→ **Selected passage**:

========================================

In the Greater Kaybob Duvernay, an active winter campaign includes the drilling of 7 wells, 13 completions and 16 tie-ins weighted to H1 2020. Athabasca’s financial exposure remains protected by the capital-carry through the winter program ($22.7 million remaining balance). In the volatile oil window, production results have been consistently strong. D&C costs per well have been reduced to ~C$7.5 million on recent wells (2-well pad) with line of sight to further improvements with multi-well pad development. These results compare favorably to the East Shale Basin Duvernay due to lower capital costs and higher sustained liquids rates.
|Recent Kaybob Duvernay Production Rates|
|Area||Pad / UWI||Estimated Rate (IP30)1|
|Kaybob East||100/06-06-065-17W5/00 (2 wells)||900||90%|
|Kaybob East||100/09-03-065-18W5/00 (2 wells)||750||86%|
|Kaybob North||100/14-23-065-20W5/00 (single well)2||550||89%|
|Kaybob North||100/09-12-066-20W5/00 (single well) 2||525||89%|
1. IPs rounded to the nearest 25 boe/d with volumes adjusted for shrinkage.
2. Tied into temporary facilities and production is currently constrained
In Q1 2020, a $C1 billion investment at Kaybob (over four winter drilling seasons) will be completed that has seen the vast land position retained and the play commercially de-risked. The Duvernay play is now positioned for compelling future development. Athabasca has entered into an updated five-year plan under the Joint Development Agreement (“JDA”) with its joint venture partner. The plan has C$50 – 60 million gross ($15 – 18 million net) annual capital spend levels between 2021-2024. The updated development plan will protect the Company’s interests and was designed to be self-funding in the current environment. Future changes to the JDA requires approval from both parties and preserves optionality to increase spending in a more robust macro environment.

========================================

→ **Short task**:
In the Kaybob Duvernay update, what gross annual capital spend does the updated five-year plan set for 2021-2024? Please give the net figure too.

========================================

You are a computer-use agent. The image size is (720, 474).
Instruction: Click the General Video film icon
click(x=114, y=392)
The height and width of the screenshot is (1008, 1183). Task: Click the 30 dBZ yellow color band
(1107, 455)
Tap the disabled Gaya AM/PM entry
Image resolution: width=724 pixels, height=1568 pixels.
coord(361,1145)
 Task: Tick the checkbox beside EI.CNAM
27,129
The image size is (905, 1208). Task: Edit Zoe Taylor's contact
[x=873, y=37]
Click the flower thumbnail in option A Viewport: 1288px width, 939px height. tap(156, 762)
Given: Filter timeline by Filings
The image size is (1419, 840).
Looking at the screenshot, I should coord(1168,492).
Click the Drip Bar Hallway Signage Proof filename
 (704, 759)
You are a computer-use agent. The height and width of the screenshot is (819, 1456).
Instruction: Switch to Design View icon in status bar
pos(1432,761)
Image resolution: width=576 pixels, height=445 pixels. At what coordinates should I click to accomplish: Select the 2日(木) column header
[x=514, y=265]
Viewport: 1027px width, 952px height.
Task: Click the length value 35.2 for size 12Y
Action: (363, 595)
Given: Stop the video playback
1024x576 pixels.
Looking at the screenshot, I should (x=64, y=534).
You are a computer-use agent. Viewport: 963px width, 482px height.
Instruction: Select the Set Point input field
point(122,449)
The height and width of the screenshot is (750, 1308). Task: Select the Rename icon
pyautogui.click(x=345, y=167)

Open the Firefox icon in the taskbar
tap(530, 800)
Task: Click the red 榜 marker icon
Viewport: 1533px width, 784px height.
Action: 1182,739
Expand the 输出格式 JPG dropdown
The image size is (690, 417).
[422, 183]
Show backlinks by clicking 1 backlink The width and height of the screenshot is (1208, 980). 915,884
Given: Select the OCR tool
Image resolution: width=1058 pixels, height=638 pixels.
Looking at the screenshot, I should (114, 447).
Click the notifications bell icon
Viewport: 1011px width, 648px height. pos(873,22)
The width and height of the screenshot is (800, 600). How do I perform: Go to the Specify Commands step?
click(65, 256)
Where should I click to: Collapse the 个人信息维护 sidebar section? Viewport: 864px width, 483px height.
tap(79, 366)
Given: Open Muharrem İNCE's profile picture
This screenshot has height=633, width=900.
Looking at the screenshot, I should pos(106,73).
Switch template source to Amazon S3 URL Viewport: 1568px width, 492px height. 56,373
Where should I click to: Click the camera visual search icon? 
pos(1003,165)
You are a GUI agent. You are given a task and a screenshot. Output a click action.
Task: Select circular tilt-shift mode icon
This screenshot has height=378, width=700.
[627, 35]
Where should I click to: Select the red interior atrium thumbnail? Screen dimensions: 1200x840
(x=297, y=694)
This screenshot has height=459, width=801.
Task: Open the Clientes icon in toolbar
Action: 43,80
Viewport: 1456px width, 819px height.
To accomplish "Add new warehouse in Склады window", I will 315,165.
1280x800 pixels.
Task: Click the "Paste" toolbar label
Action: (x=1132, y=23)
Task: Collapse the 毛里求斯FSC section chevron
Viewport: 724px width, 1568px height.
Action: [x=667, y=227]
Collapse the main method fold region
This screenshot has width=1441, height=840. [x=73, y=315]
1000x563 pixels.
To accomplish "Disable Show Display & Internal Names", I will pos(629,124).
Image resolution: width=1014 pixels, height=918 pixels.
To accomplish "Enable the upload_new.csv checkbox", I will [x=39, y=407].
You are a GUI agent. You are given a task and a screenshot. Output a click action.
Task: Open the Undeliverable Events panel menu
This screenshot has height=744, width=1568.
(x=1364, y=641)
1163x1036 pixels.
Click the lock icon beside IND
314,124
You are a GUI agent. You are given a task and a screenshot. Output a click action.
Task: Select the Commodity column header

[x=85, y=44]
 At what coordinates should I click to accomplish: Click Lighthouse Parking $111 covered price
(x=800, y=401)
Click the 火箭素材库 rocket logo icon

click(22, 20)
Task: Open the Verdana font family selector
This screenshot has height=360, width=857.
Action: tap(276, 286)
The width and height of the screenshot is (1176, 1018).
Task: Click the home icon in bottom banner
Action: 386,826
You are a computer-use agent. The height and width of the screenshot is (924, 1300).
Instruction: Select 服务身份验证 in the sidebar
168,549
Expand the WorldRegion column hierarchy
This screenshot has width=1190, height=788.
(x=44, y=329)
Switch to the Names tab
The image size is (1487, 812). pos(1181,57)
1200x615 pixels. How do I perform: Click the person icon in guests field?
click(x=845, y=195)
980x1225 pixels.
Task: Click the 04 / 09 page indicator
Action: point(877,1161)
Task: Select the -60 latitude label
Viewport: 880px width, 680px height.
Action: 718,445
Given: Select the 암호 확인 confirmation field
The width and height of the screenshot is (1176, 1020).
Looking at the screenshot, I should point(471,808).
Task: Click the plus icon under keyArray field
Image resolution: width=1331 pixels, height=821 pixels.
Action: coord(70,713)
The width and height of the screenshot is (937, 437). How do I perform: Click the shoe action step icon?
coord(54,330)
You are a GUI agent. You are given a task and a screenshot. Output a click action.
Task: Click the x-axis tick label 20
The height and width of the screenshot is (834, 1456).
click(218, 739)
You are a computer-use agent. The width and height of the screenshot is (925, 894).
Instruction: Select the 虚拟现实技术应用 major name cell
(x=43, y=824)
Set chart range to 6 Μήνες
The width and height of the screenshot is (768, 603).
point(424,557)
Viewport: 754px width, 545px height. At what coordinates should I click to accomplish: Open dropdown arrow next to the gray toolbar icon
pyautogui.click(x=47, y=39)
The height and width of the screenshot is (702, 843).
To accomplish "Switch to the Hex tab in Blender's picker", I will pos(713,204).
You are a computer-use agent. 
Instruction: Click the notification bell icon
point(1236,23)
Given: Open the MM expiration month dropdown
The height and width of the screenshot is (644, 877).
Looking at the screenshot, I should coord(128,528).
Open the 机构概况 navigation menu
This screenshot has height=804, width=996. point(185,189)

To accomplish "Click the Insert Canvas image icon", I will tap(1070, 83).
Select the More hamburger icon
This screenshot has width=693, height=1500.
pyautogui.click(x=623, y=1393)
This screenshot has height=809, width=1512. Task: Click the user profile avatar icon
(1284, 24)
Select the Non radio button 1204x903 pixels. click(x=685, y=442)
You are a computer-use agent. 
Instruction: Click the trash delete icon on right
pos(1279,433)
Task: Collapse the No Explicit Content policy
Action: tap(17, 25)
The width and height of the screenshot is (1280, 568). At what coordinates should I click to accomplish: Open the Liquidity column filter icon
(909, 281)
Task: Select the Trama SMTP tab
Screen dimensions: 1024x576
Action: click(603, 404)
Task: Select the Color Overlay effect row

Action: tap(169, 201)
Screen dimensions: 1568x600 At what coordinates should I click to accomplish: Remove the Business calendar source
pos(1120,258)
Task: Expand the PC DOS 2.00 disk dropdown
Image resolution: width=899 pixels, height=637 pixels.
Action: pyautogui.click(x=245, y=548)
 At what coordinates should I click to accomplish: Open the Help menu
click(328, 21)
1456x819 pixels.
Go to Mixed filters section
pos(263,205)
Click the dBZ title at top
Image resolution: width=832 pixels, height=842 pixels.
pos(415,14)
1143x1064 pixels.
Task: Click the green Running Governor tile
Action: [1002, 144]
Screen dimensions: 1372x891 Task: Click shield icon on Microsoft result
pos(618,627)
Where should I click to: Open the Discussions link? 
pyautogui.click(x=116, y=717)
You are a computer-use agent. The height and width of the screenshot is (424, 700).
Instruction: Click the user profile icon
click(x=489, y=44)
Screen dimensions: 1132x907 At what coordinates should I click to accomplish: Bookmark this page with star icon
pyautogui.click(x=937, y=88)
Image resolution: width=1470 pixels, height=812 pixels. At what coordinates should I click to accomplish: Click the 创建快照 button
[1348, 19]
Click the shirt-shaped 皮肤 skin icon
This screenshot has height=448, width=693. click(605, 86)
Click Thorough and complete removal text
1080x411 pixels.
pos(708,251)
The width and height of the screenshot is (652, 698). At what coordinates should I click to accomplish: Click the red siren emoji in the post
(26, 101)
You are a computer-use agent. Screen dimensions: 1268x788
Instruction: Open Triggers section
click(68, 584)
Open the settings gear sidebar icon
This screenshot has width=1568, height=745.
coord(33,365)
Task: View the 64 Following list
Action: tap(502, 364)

========================================

→ **Output for this exercise**:
C$50–60 million gross, which is $15–18 million net, per year.